My take on this year’s WWDC in a nutshell: Incremental improvements galore, with a touch of disillusionment.
All in all, it was a logical progression from last year, further narrowing the feature gap between Apple’s platforms and the competition’s – by which I mean that their borrowing of other platform’s UX is being done with their characteristic polish.
And I’m not just being cynical – I’ve been writing on and off about Apple tech for over a decade, and literally everything Craig Federighi presented fell into two categories:
- stuff that was obviously long overdue (iCloud drive, storage providers, family account management, betas, etc.)
- stuff I’ve already used on Android (interactive notifications, intents, third-party keyboards, etc.)

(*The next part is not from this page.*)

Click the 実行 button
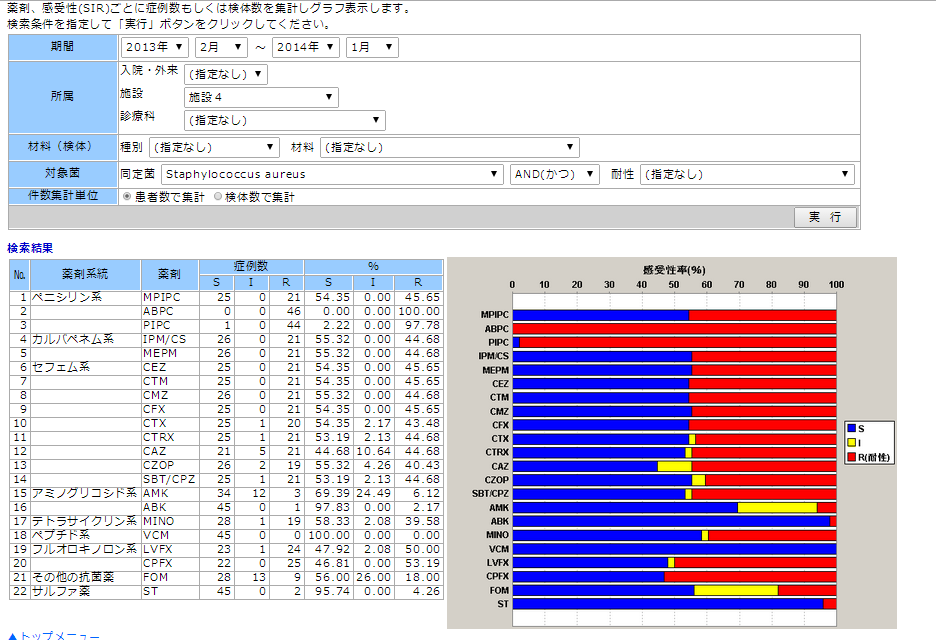The width and height of the screenshot is (936, 640). click(825, 218)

That’s it. I don’t want to diminish the engineering involved in bringing these about, but they’re simply not that novel. Yosemite looks nice, too, but it’s just not… interesting enough.
HomeKit and HealthKit don’t quite fit the above definitions, but I see them as market enablers – both tackle businesses that nobody has really cracked yet, and Apple’s huge developer community will bang at them until viable solutions emerge.

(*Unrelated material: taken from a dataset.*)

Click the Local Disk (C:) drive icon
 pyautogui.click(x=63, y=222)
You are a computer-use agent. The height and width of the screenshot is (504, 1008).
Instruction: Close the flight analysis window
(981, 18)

Technically, there were only two things of interest to me: Metal (and whatever other ways there are to leverage the GPU, besides those which are sure to be useful in Unity 3D) and CloudKit (which looks like it’s borrowing a page off Azure in terms of providing a back-end enabler), so I’ll be looking into either as time permits.
The Swift Elephant (In The Room)
As to Swift… Seriously? I learned Objective-C on a NeXT, but am not sorry to see it being replaced. It’s nice in its own way, but carries too much baggage.

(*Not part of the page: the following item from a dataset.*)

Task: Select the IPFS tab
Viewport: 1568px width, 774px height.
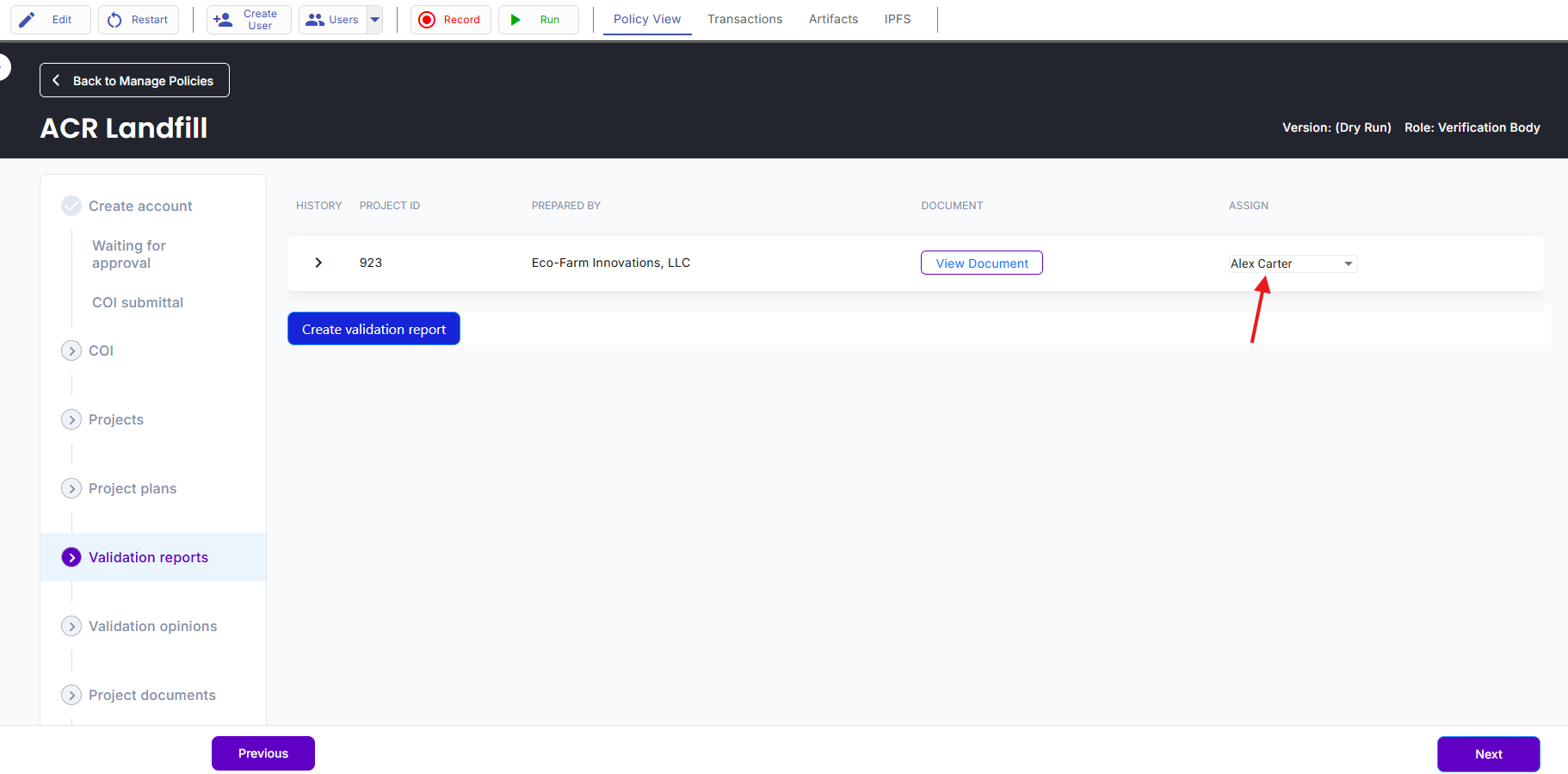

I don’t think I’ll have any sort of problem learning Swift and see the point of bringing a JavaScript-like1 development experience to iOS, but I keep wondering why they feel the need to have vertical integration at the language level – it’s like training captive developers, even if the language does seem a little more mainstream.
But yes, color me unimpressed. I have other interests right now, and I think one of my tweets from tonight (which seems to have been rather popular) sums up my views rather neatly:
So let me see if I got this straight: Apple uses proprietary tech, Google can’t make up their minds, and Microsoft uses ECMA standards.
Kind of fitting that I gave away my iPad 3 yesterday, really – but I’m getting ahead of myself here, and will eventually write about that at length.